DOCUMENT SEGMENT
########

Re: TextIO. Writing late files

Jozef Vilcek Fri, 15 May 2020 02:24:27 -0700

Hi Jose,

thank you for putting the effort to get example which demonstrate your
problem.


You are using a streaming pipeline and it seems that watermark in
downstream already advanced further, so when your File pane arrives, it is
already late. Since you define that lateness is not tolerated, it is
dropped.
I myself never had requirement to specify zero allowed lateness for
streaming. It feels dangerous. Do you have a specific use case? Also, in
may cases, after windowed files are written, I usually collect them into
global window and specify a different triggering policy for collecting
them. Both cases are why I never came across this situation.

I do not have an explanation if it is a bug or not. I would guess that
watermark can advance further, e.g. because elements can be processed in
arbitrary order. Not saying this is the case.
It needs someone with better understanding of how watermark advance is /
should be handled within pipelines.


P.S.: you can add `.withTimestampFn()` to your generate sequence, to get
more stable timing, which is also easier to reason about:

Dropping element at 1970-01-01T00:00:19.999Z for key
... window:[1970-01-01T00:00:15.000Z..1970-01-01T00:00:20.000Z) since too
far behind inputWatermark:1970-01-01T00:00:24.000Z;
outputWatermark:1970-01-01T00:00:24
.000Z

           instead of

Dropping element at 2020-05-15T08:52:34.999Z for key ...
window:[2020-05-15T08:52:30.000Z..2020-05-15T08:52:35.000Z) since too far
behind inputWatermark:2020-05-15T08:52:39.318Z;
outputWatermark:2020-05-15T08:52:39.318Z




In my



On Thu, May 14, 2020 at 10:47 AM Jose Manuel <kiuby88....@gmail.com> wrote:

> Hi again,
>
> I have simplify the example to reproduce the data loss. The scenario is
> the following:
>
> - TextIO write files.
> - getPerDestinationOutputFilenames emits file names
> - File names are processed by a aggregator (combine, distinct,
> groupbyKey...) with a window **without allowlateness**
> - File names are discarded as late
>
> Here you can see the data loss in the picture in
> https://github.com/kiuby88/windowing-textio/blob/master/README.md#showing-data-loss
>
> Please, follow README to run the pipeline and find log traces that say
> data are dropped as late.
> Remember, you can run the pipeline with another window's  lateness values
> (check README.md)
>
> Kby.
>
> El mar., 12 may. 2020 a las 17:16, Jose Manuel (<kiuby88....@gmail.com>)
> escribió:
>
>> Hi,
>>
>> I would like to clarify that while TextIO is writing every data are in
>> the files (shards). The losing happens when file names emitted by
>> getPerDestinationOutputFilenames are processed by a window.

########

TASKS TO CARRY OUT
1. Answer from the TextIO thread:
(a) What method does Jozef suggest adding to the generate sequence for more stable timing?
(b) After windowed files are written, what does Jozef usually do with them?
(c) According to Jose's May 12 message, at what point does the data loss happen?
2. Retype the part of the TextIO thread that begins at the words "On Thu, May" and stops after "TextIO write files.".
The records are material separate from the TextIO thread.

INFORMATION SHOWN

########

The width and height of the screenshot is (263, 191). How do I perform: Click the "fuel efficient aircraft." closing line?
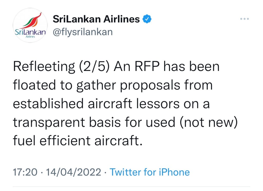(77, 141)
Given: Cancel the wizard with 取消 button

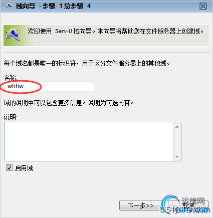Looking at the screenshot, I should (188, 205).
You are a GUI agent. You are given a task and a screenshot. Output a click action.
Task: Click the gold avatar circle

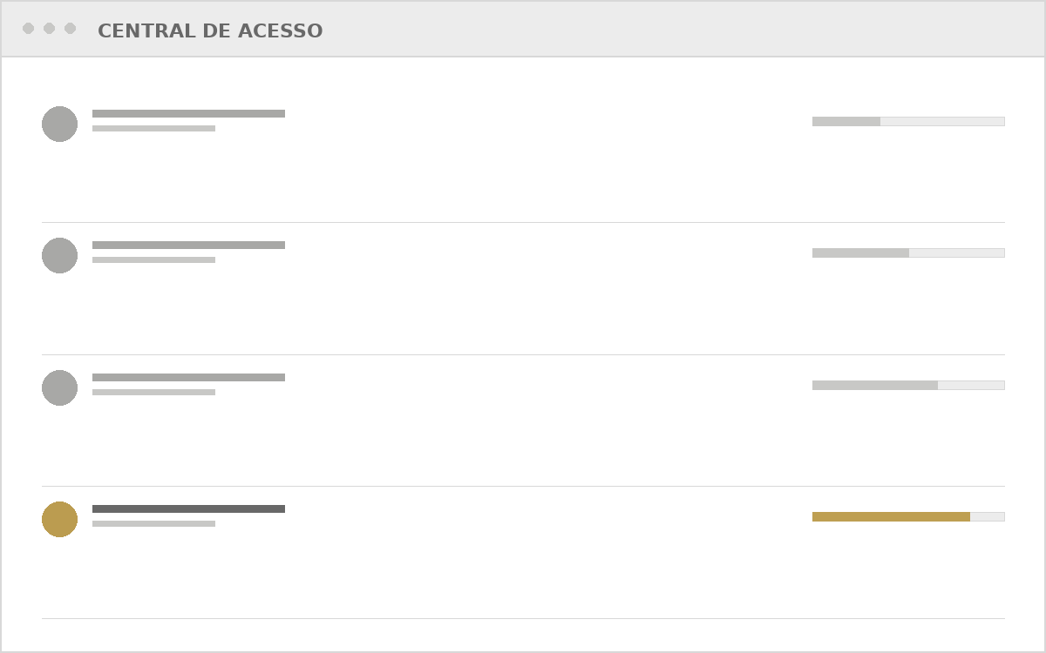59,519
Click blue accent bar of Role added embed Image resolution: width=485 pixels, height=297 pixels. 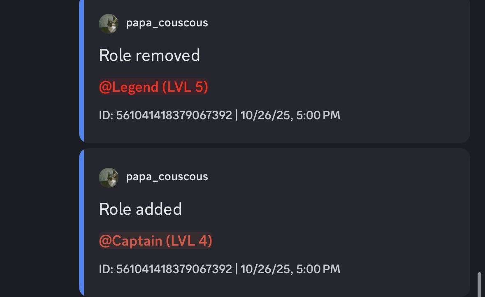pos(81,222)
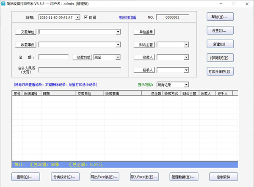Image resolution: width=254 pixels, height=187 pixels.
Task: Open the 收款方式 现金 dropdown
Action: [118, 57]
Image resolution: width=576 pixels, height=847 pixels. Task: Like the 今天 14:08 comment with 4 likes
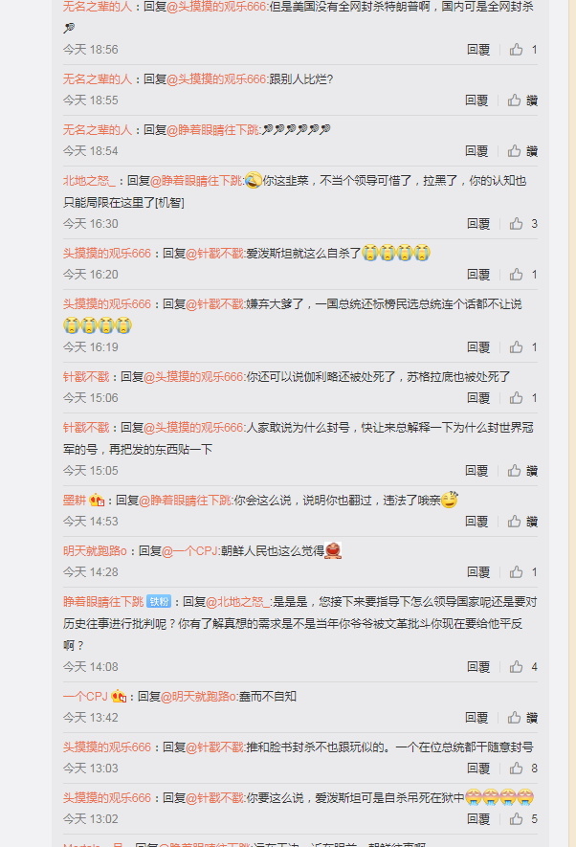click(x=517, y=667)
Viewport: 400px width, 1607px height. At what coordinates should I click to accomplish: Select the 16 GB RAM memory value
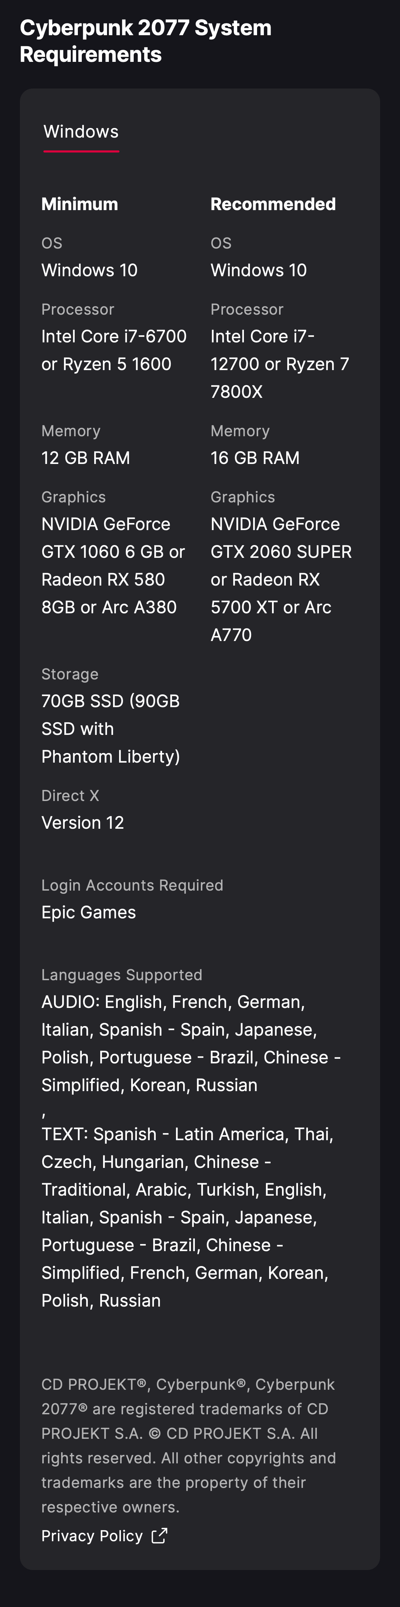[255, 458]
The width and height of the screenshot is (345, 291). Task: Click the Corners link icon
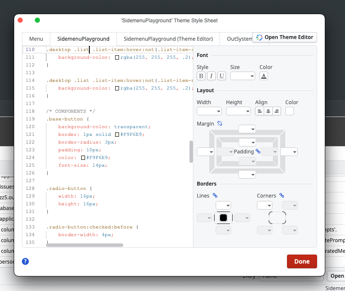coord(282,195)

########

EXPECTED RESPONSES
1.
(a) `.withTimestampFn()`
(b) He collects them into a global window and specifies a different triggering policy for collecting them.
(c) When file names emitted by getPerDestinationOutputFilenames are processed by a window.

2.
On Thu, May 14, 2020 at 10:47 AM Jose Manuel <kiuby88....@gmail.com> wrote:

> Hi again,
>
> I have simplify the example to reproduce the data loss. The scenario is
> the following:
>
> - TextIO write files.